(TEXT PROVIDED)
Diabetes is a chronic disease that affects how your body turns food into energy. According to the CDC, 1 in 3 people have prediabetes and more than 37 million Americans (11.3% of the population) have diabetes.

Because blood sugar in the body is not constant, people with diabetes must monitor their blood sugar levels to keep them within a target range.  

Knowing the signs of low or high blood sugar may help prevent serious complications.

  • Low blood sugar (hypoglycemia) below 70 mg/dL can be dangerous and needs to be treated immediately. Symptoms of low blood sugar include shakiness, anxiety, confusion, nausea, drowsiness, combativeness, and ultimately seizures and coma. If the person with these symptoms cannot check their blood sugar, assume it is low and give them 15 grams of carbohydrates every 15 minutes until their blood sugar is above 70 mg/dL. Good sources include glucose tablets, 4 ounces of juice or regular soda, 1 tablespoon of sugar or honey, or hard candies, gum drops or jellybeans (check the label to see how many pieces provides 15 grams of carbohydrates).
  • High blood sugar (hyperglycemia) happens when the body has too little insulin or cannot use it properly. If not treated, hyperglycemia can lead to serious long-term health problems. Symptoms of high blood sugar are frequent urination and increased thirst. Exercise can help lower blood sugar, but it is important for a person with diabetes to talk to their doctor to find the safest way to lower blood sugar.

Managing diabetes

Regular blood sugar monitoring, diet, exercise, maintaining a healthy weight and managing stress are all important to managing diabetes.

(EXERCISE) Can you resume the text on diabetes and blood sugar, carrying it on from its final sentence?

(DATASET EXTRACT)

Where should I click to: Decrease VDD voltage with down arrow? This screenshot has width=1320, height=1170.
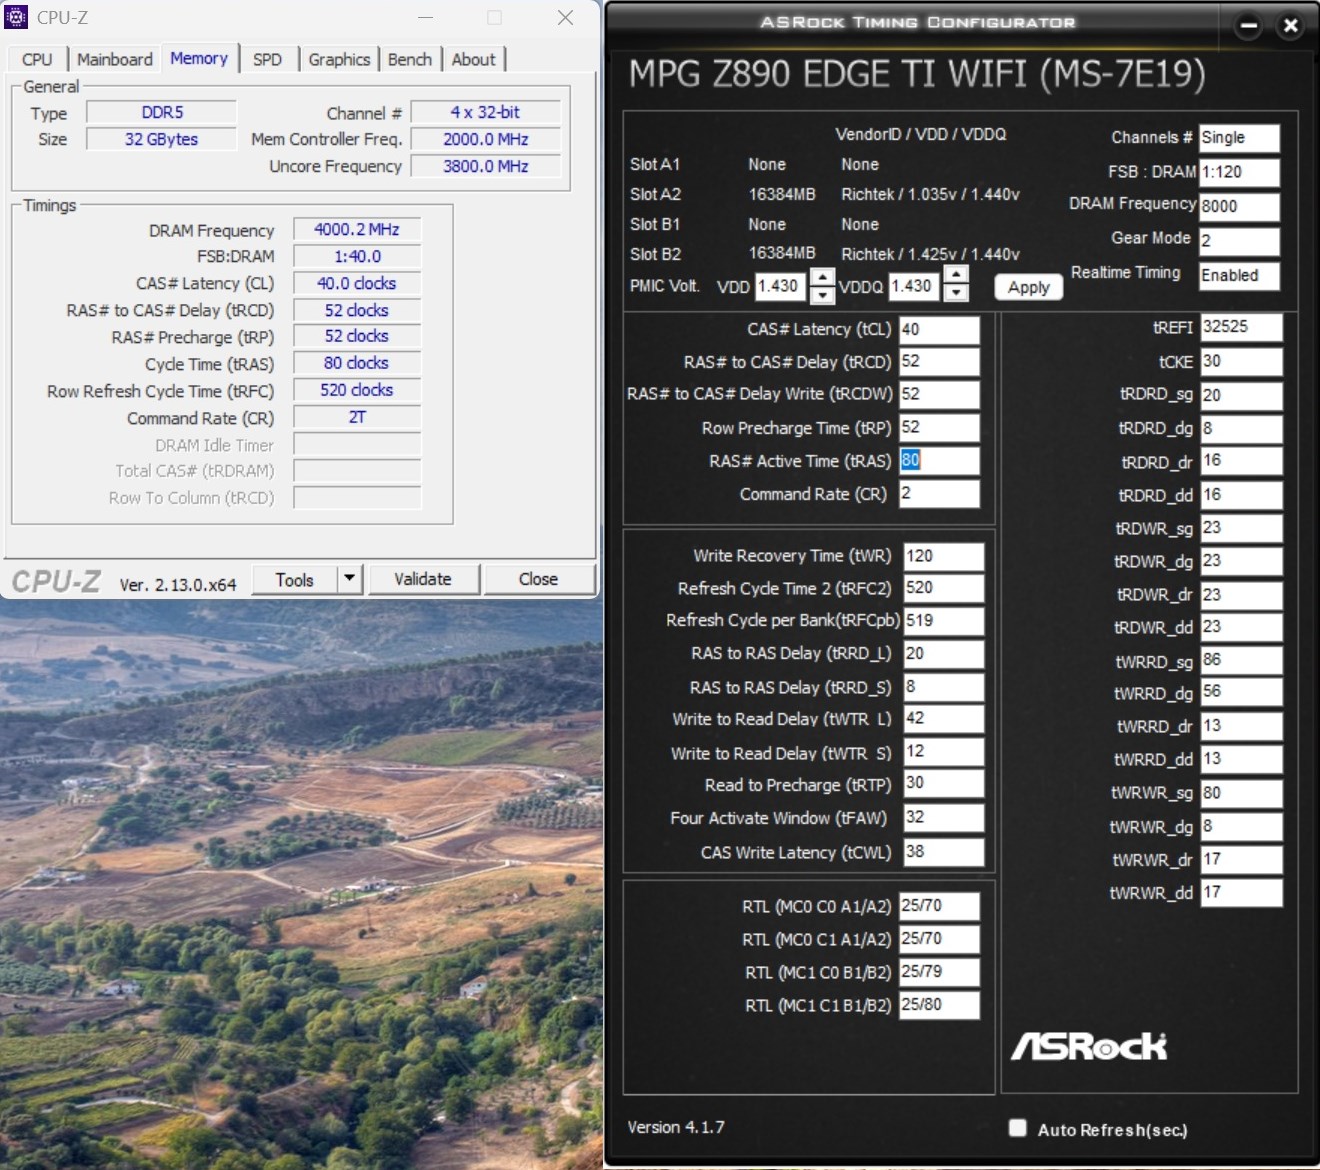click(822, 295)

(ANSWER)
  • Take your medication: Medications are often a key part of managing diabetes, so it’s important to take them daily as directed – even if you’re feeling well.
  • Check your levels: Use a blood glucose monitor daily to check your sugar levels, including in the morning, after meals and exercise, or anytime you’re feeling “off.” 
  • Eat right and exercise: Eating balanced meals and exercising for at least 30 minutes a day can have a big impact on improving your blood sugar levels, lowering your blood pressure, and more. Learn about adding nutrient-dense foods to your eating plan.
  • Manage stress: Stress spikes sugar levels. Deep breathing exercises are a great way to relax and keep your levels in check. Walking also lowers sugar levels and can help you de-stress during the day. 

People with diabetes should always have a medical ID with them to alert emergency medical personnel in case of an emergency when they can’t speak for themselves. These are usually worn as a bracelet or necklace.